• **RECORD EXCERPTS**

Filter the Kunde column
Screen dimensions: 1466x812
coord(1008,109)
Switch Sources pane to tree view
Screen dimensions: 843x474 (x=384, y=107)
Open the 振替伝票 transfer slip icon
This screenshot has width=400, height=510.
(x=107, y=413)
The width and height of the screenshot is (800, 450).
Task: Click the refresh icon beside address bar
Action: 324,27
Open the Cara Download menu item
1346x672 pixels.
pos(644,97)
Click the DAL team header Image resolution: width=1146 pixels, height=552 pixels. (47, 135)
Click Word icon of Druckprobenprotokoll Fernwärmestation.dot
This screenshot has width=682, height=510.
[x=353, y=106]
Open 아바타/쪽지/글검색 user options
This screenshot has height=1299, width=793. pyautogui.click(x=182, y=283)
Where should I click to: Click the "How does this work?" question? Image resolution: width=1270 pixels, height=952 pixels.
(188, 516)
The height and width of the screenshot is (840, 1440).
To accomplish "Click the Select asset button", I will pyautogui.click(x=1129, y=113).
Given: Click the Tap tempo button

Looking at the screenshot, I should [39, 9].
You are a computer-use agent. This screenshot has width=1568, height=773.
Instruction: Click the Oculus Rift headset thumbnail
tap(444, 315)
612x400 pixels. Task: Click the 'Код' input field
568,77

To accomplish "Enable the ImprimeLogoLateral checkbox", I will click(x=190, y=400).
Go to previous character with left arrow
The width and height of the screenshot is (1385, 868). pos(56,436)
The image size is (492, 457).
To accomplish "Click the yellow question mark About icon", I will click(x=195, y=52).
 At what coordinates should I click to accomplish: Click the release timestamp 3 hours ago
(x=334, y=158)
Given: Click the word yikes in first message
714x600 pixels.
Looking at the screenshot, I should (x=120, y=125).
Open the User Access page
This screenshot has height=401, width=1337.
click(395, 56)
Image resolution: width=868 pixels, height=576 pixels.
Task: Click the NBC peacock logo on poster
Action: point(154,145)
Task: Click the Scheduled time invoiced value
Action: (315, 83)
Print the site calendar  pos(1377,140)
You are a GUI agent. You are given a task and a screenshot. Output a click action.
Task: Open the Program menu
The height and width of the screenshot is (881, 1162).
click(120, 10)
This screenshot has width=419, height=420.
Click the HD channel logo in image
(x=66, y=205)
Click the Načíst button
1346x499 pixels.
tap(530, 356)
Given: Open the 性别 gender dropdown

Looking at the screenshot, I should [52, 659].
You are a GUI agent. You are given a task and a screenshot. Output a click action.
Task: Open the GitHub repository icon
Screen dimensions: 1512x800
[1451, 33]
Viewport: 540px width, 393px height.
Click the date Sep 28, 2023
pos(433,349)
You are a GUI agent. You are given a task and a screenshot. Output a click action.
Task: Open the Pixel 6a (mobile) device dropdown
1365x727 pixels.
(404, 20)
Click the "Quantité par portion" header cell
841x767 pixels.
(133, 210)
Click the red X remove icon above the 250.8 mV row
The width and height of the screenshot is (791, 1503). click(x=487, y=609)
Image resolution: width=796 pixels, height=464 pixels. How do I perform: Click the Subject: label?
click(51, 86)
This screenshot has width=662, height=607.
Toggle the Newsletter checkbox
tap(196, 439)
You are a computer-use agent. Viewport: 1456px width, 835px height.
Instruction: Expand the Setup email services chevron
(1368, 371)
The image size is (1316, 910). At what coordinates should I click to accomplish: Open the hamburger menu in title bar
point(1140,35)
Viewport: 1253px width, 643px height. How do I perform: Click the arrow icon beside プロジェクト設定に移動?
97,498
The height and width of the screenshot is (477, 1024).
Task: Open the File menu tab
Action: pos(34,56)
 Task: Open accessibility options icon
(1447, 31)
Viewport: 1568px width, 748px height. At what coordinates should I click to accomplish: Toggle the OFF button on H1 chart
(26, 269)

• **WHAT YOU WILL DO**
Using the entries above, output exactly the lines between the line holding "714x600 pixels." and the line holding "Task: Open the Pixel", end lines included, and nothing more.

• **RESULT BELOW**
714x600 pixels.
Looking at the screenshot, I should (x=120, y=125).
Open the User Access page
This screenshot has height=401, width=1337.
click(395, 56)
Image resolution: width=868 pixels, height=576 pixels.
Task: Click the NBC peacock logo on poster
Action: point(154,145)
Task: Click the Scheduled time invoiced value
Action: (315, 83)
Print the site calendar  pos(1377,140)
You are a GUI agent. You are given a task and a screenshot. Output a click action.
Task: Open the Program menu
The height and width of the screenshot is (881, 1162).
click(120, 10)
This screenshot has width=419, height=420.
Click the HD channel logo in image
(x=66, y=205)
Click the Načíst button
1346x499 pixels.
tap(530, 356)
Given: Open the 性别 gender dropdown

Looking at the screenshot, I should [52, 659].
You are a GUI agent. You are given a task and a screenshot. Output a click action.
Task: Open the GitHub repository icon
Screen dimensions: 1512x800
[1451, 33]
Viewport: 540px width, 393px height.
Click the date Sep 28, 2023
pos(433,349)
You are a GUI agent. You are given a task and a screenshot. Output a click action.
Task: Open the Pixel 6a (mobile) device dropdown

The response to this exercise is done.